| Supplied entries |

-- Opening Marker --

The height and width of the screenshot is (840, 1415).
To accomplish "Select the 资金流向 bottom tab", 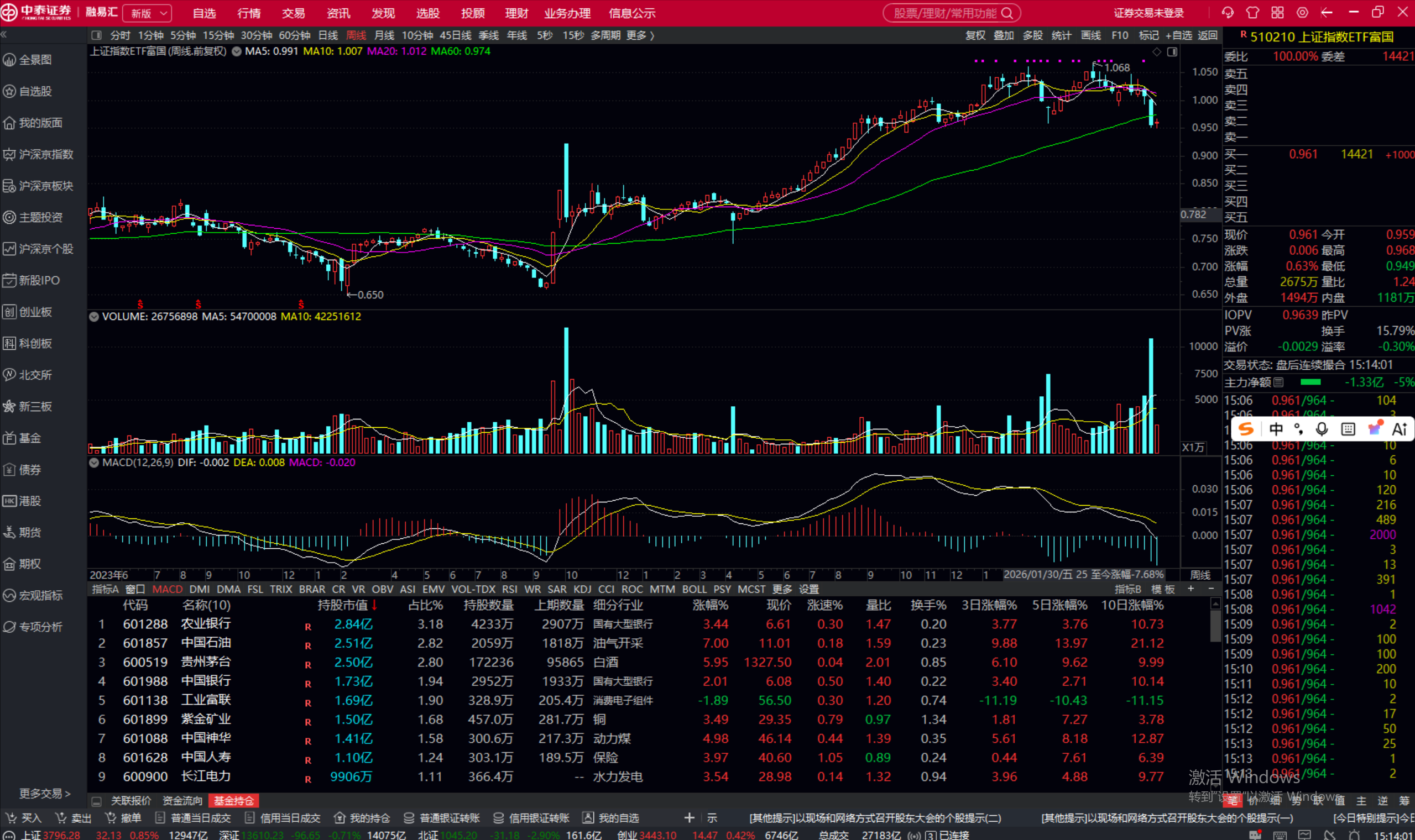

-- Closing Marker --
-- Opening Marker --

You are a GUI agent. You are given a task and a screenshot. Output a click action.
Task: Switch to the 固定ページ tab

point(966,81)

-- Closing Marker --
-- Opening Marker --

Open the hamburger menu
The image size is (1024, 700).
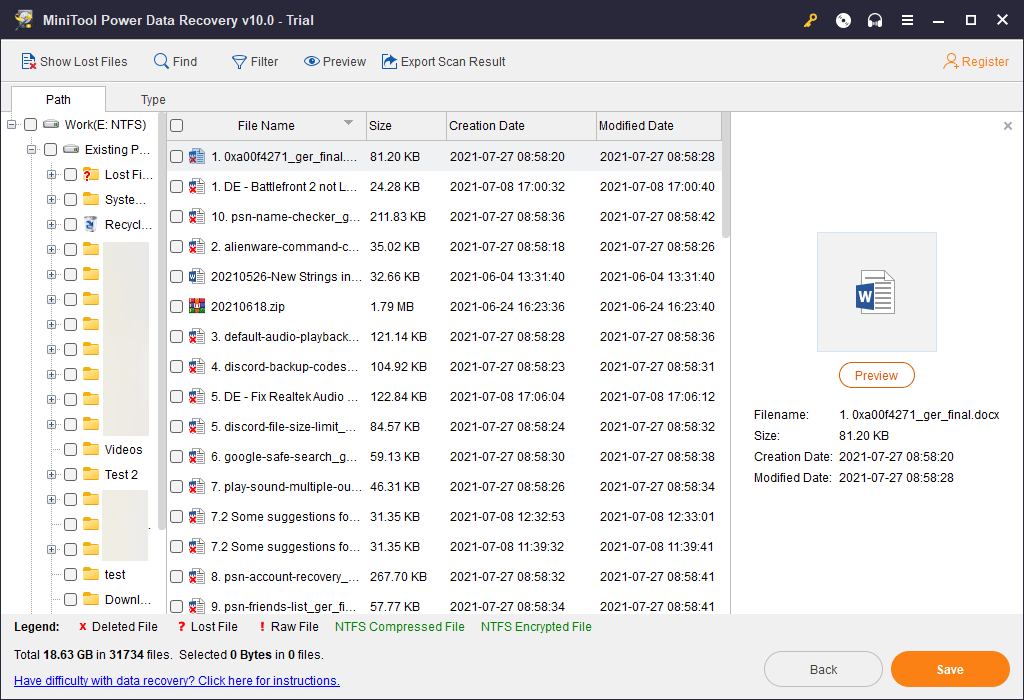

-- Closing Marker --

| Directions |
From the records above, print exactly the lines that run from the line with "Open the hamburger menu" to the line with "The image size is (1024, 700).", inclusive.

| Answer |
Open the hamburger menu
The image size is (1024, 700).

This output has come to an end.